So I looked at the 4 Australian cities listed on FastCompany’s “fast cities” pages (with Sidney, as you point out, being the only FastCompany-designated one), and read the blurbs.
Indeed, as you said, Melbourne is sort of frothing, with a claim of being better than Sidney in the very first sentence!
That’s silly — a city should be able to talk about what it does, without making the comparison instantly dependent on another place. (To their credit, Boston doesn’t toot its horn by saying “we’re better than NYC.” Only in its darkest moments — when, for example, the NYC art scene in the fifties clearly took global leadership over everyone else — does Boston resort to a sniffed rebuttal that sounds as though its saying, “thank god we’re NOT New York,” in the art case by incubating a specific “tame” Boston art scene in opposition to NYC’s wild Abstract Expressionism. Similarly, when 60s LA gained a significant national reputation for the kind of “cool” art represented by Edward Rusche, or the “hot” and in-your-face stuff of Edward Kienholz — note how both artists absolutely depended on an iconography only to be found in mid- to late-twentieth century car culture — San Francisco “retreated” into a figurative style that clearly championed far more traditional iconographies — like people, still lifes, and landscapes unencumbered by the “pop” modernity that artists in both NYC and LA — albeit in very different ways — were having their way with … Oh, but now I’m really going off on a tangent here, and the San Francisco art scene was sooo complex, with the Beats and de Feo and all that …so where was I?)
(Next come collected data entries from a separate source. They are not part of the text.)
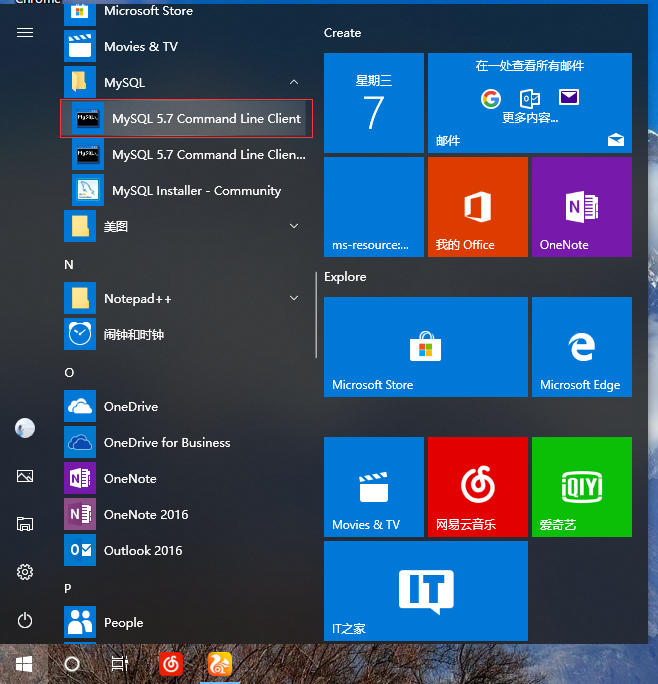This screenshot has height=684, width=658.
Task: Open the IT之家 tile
Action: pos(425,591)
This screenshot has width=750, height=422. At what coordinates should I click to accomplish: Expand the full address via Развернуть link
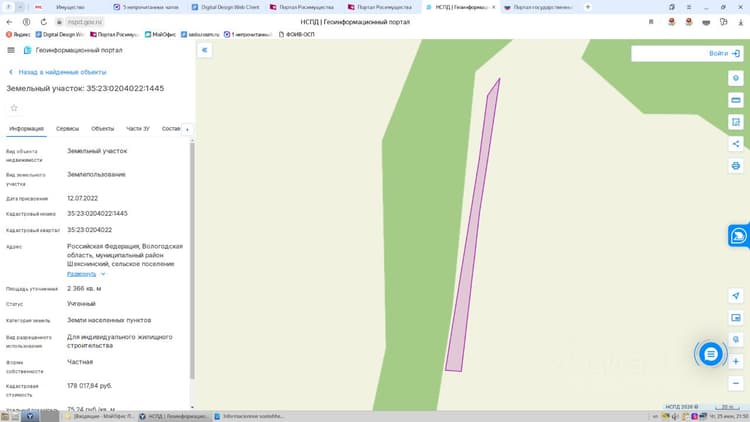click(81, 274)
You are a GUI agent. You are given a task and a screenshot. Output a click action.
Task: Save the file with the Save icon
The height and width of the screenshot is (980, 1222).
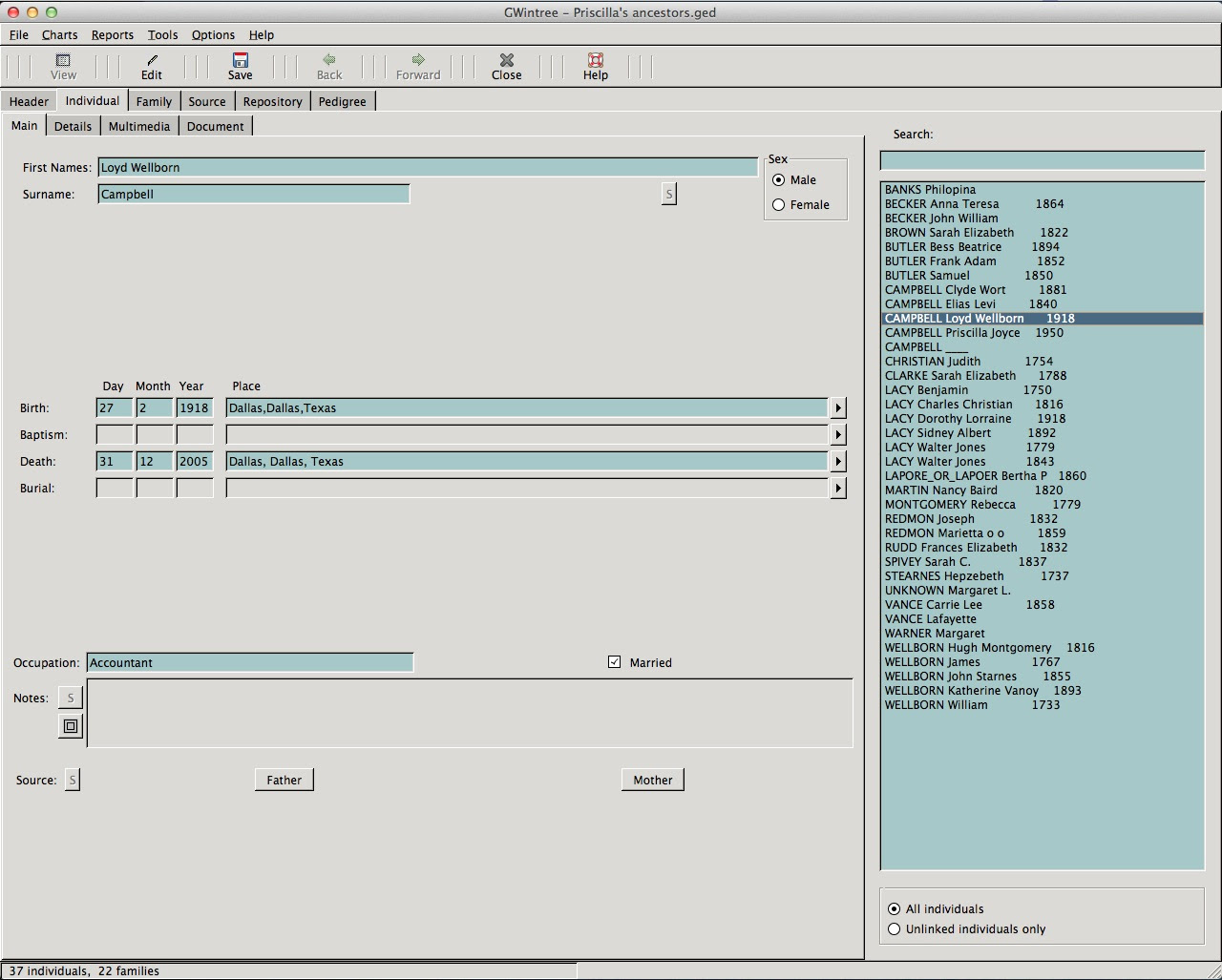240,60
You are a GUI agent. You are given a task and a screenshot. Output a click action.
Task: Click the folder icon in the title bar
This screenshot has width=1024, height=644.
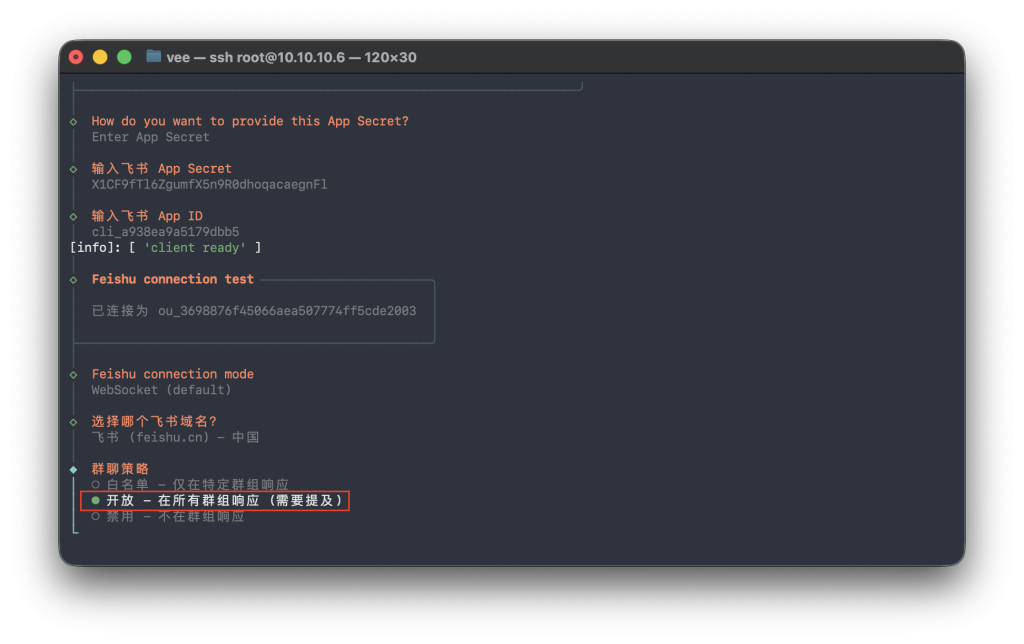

Oh right! The Australian blurbs! So Melbourne has a hissy fit about being better than Sidney, while Sidney more matter-of-factly just says, “we’re at the top, get used to it.”
But I liked how the “underdogs” (Perth and Brisbane) positioned themselves. Very terse, no words lost. Perth effectively says, Look, we used to be a mess — resource exploitation — but watch out, we’re redesigning ourselves, and while it might still all be hype, I have a real weak spot for design (and redesign), so I like that.
It just occured to me that design & redesign isn’t “planning,” in the sense of city planners or neighbourhood advocates who want a cast-in-iron, carved-in-stone, bylaw-enforceable “Master Plan.” Design and redesign is far more flexible and responsive. So: yea to design, nay to “master plan.”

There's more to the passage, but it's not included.